Reply To: PSTEC Belief Blasters – Amazing Success Story
I have no problems rephrasing Core Beliefs like I'm powerless, I'm not good enough in the past tense. It's working pretty well.
1) I face doubts when I'm trying to work with supporting beliefs like
“People would not like me if they knew the truth about me”
I understand finding and working with its corresponding core belief “I'm bad” or “I'm not good enough” is the way to go but can we also work with the supporting beliefs directly? ( Incase I'm not able to detec the underlying core belief)
If so how do I rephrase it?
People have not liked me when they discovered the truth about me” ?
As Brian and yourself have acknowledged, identifying the core and simple beliefs and working through them systematically seems to be a very effective strategy. It will bear fruit.

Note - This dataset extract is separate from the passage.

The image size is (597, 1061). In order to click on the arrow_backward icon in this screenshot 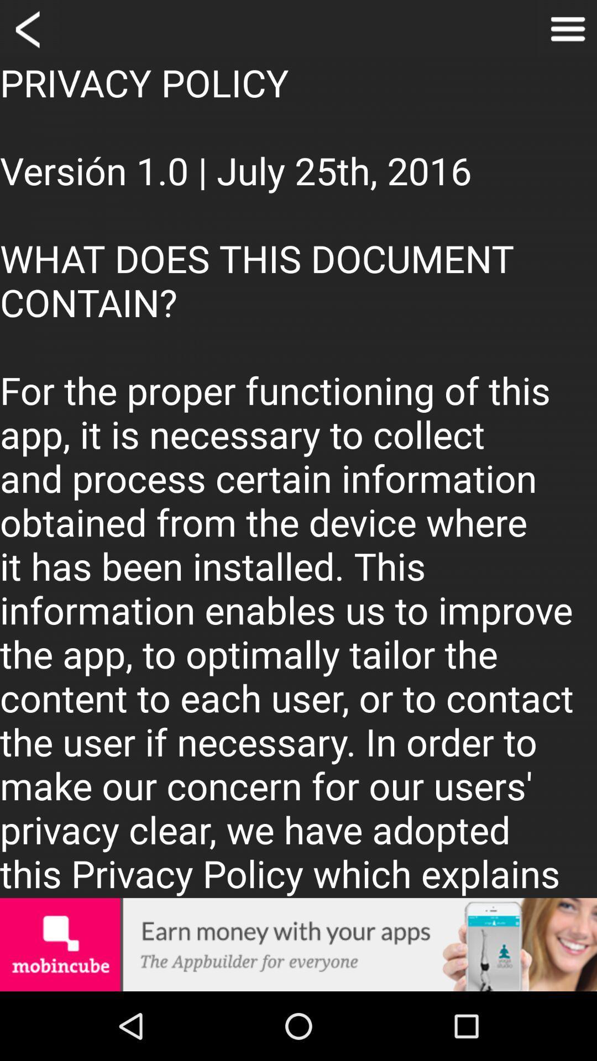, I will do `click(29, 30)`.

Worrying what people think about you is at the core of that belief, so you could run the Free CT (https://pstecaudiosource.org/accounts/1cx/24861/order) or one of the more advanced tracks on the imagined outcome of people finding out “the truth” about you. Keep CTing that down to 0 (or as close to it as possible) and you will probably notice a profound impact and it would not be atypical to be worried what people might find out to feeling absolutely fine about it…and fine about YOU.
Also, identify “the truth” and be clear on what it is. I know other people have had this fear. It shows up in different guises.
People will find out that…
“I have a criminal record…”
“my marriage broke down…”
“I went bankrupt…”
“I am gay…”
“I am a bad person.”
These are just examples and I have heard many. We live in an age where media will try to “shame”, ridicule and marginalise certain people and where many people on social media will pass moral judgement. Ultimately, though, whatever the “truth” is about you, then you do not have to feel bad about it or feel alienated.
Of course, if the “truth” is that you are engaging in unethical behaviour, then that can be helped too. Even at that, behaviour does not necessarily define who someone really is. It is just part of the picture and we always evolve.
So, to be bothered by what people might think, you might have two aspects at play:
1) Not being accepting of who you are
2) Not trusting people will accept you.
Beliefs like “I'm not acceptable” and “People can't be trusted” might be at play. Other beliefs and emotional conditionings will feed into this, for sure.
For the other beliefs, you might well find that you are giving meaning to the situation. “I won't get this job” can be emotionally neutral, positive or absolutely devastating. You will not get the job because……? How do you know it is too late to apply? Perhaps it is, but why would that matter?
What meaning are you giving to getting or not getting the job? What would it mean about YOU if you didn't get the job?
I CTed the imagined outcome immeditaely after reading this. There's instant clarity on the situation. Thank you. That was totally on point
And Thank you so much for the thorough explanantion. I could use this as a blueprint for detecting core beliefs behind other issues too.
Appreciate what you all are doing here. PSTEC has been life changing for me.